Fine-Tuning

I have a flax model :

b = mlpmixer_b16(num_classes=10)

And pre-trained weights (ImageNet) (Image size: 224x224)

 with open("imagenet21k_Mixer-B_16.msgpack", "rb") as f:
        content = f.read()
        restored_params = flax.serialization.msgpack_restore(content)

So, I want to fine-tune this model with restored_params on a dataset having images of size 128x128
when i try to init or apply i get this error:

dummy_inputs = jnp.ones((1, 128, 128, 3), dtype=jnp.float32)
rng = jax.random.PRNGKey(0)
x = b.apply({"params": restored_params}, dummy_inputs)

ScopeParamShapeError: Initializer expected to generate shape (196, 384) but got shape (64, 384) instead for parameter "kernel" in "/MixerBlock_0/token_mixing/Dense_0". (https://flax.readthedocs.io/en/latest/api_reference/flax.errors.html#flax.errors.ScopeParamShapeError)

If I change the shape to 224x224 it works fine:

jnp.ones((1, 224, 224, 3), dtype=jnp.float32)

How to properly finetune a model using flax?

When you want to fine-tune a ViT model with a different image size than it was pre-trained on, then you'll need to adjust the position embeddings accordingly. Section 3.2 of the ViT Paper proposes to perform 2D interpolation.

This is supported in this codebase when loading a checkpoint:

vision_transformer/vit_jax/checkpoint.py

Lines 192 to 201 in 297866a

    
           if 'posembed_input' in restored_params.get('Transformer', {}): 
        
             # Rescale the grid of position embeddings. Param shape is (1,N,1024) 
        
             posemb = restored_params['Transformer']['posembed_input']['pos_embedding'] 
        
             posemb_new = init_params['Transformer']['posembed_input']['pos_embedding'] 
        
             if posemb.shape != posemb_new.shape: 
        
               logging.info('load_pretrained: resized variant: %s to %s', posemb.shape, 
        
                            posemb_new.shape) 
        
               posemb = interpolate_posembed( 
        
                   posemb, posemb_new.shape[1], model_config.classifier == 'token') 
        
               restored_params['Transformer']['posembed_input']['pos_embedding'] = posemb

Which is done automatically when you call checkpoint.load_pretrained() and provide both init_params that expect a certain image size (e.g. 128 in your example), and load from a checkpoint that has weights that were trained on a different size (e.g. 224).

■ ■ ■ ■ ■

__To be done__:
1. According to the fine-tuning thread, which section of the ViT paper proposes 2D interpolation of position embeddings?
2. For each statement, say whether the fine-tuning thread supports it, answering yes or no and quoting the deciding words: (a) The error appears when the inputs are 224x224. (b) Position embeddings are resized automatically when checkpoint.load_pretrained() is called. (c) The pre-trained weights are read from a file named imagenet21k_Mixer-B_16.msgpack.

__Provided data__:
■ ■ ■ ■ ■

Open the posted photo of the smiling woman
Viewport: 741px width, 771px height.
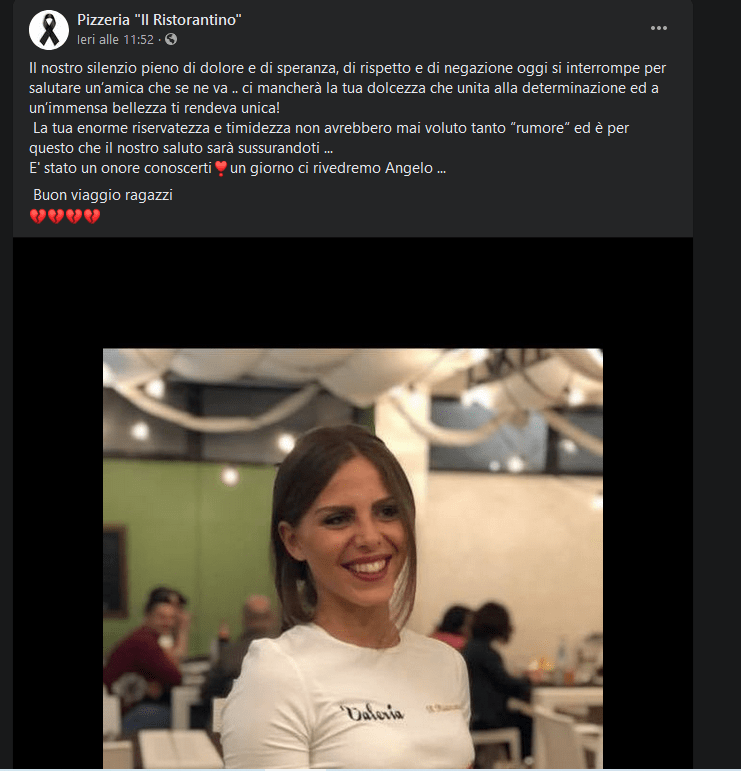click(353, 558)
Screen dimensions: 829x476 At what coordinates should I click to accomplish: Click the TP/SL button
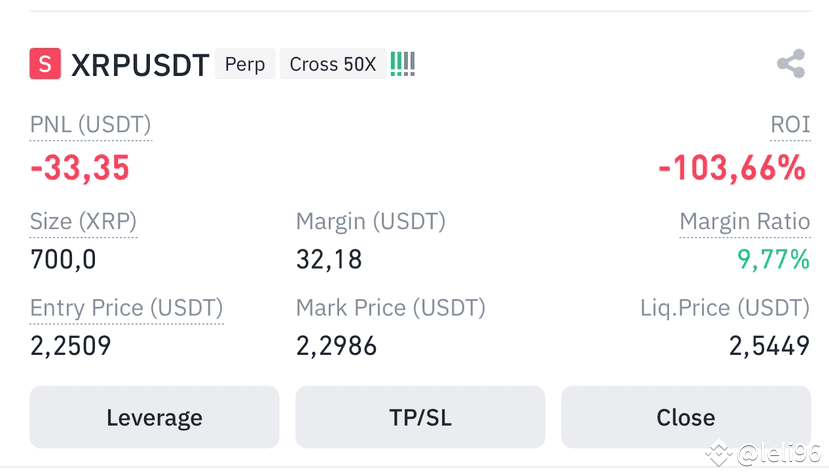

■ ■ ■ ■ ■

__Responses in order__:
1. Section 3.2

2.
(a) No: "If I change the shape to 224x224 it works fine"
(b) Yes: "Which is done automatically when you call checkpoint.load_pretrained()"
(c) Yes: "with open("imagenet21k_Mixer-B_16.msgpack", "rb") as f:"